6 is a result of scanning the electrophoresis result of FIG.

<110> Samsung Electronics Co. Ltd. <120> A method for isolating a nucleic acid using alumina <130> PN051793 <160> 2 <170> KopatentIn 1.71 <210> 1 <211> 23 <212> DNA <213> Artificial Sequence <220> <223> forward primer <400> 1 gctttggggc atggacattg acc 23 <210> 2 <211> 23 <212> DNA <213> Artificial Sequence <220> <223> reverse primer <400> 2 agcagaggcg gtgtcgagga gat 23

Claims (8)

Contacting a mixture of a sample containing a nucleic acid and a salt solution with carbon nanotubes; Washing the nucleic acid carbon nanotube complex using a washing buffer; And A method for purifying nucleic acids using carbon nanotubes, comprising eluting nucleic acids from the nucleic acid carbon nanotube complexes. The method of claim 1, wherein the sample containing nucleic acid is a biological material.
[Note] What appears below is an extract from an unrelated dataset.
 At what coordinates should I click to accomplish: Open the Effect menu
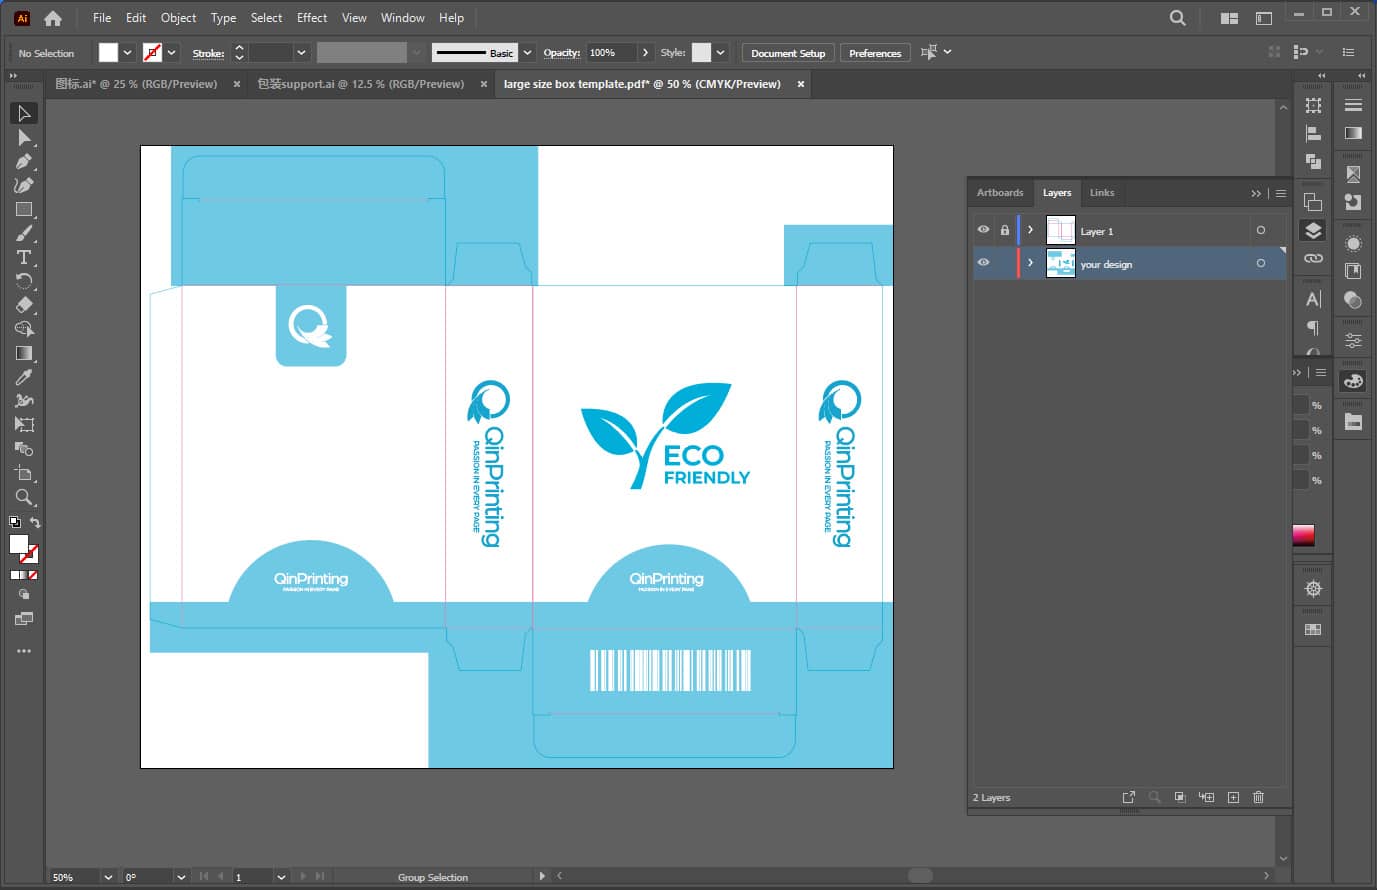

The method of claim 1 wherein the salt is NaCl, MgCl ₂ , KCl, CaCl ₂ and At least one selected from the group consisting of combinations thereof. The method according to claim 3, wherein the salt concentration is 0.5 to 5 M. The method of claim 1, wherein the carbon nanotubes are coated with a carboxyl group. The method of claim 1, wherein the wash is performed with a wash buffer comprising ethanol and EDTA. The method of claim 1 wherein the nucleic acid is eluted with one or more selected from the group consisting of water, Tris buffer and PBS. 8. The method of claim 1, wherein the mixture of sample and salt solution containing the nucleic acid comprises 0-40% PEG. 9.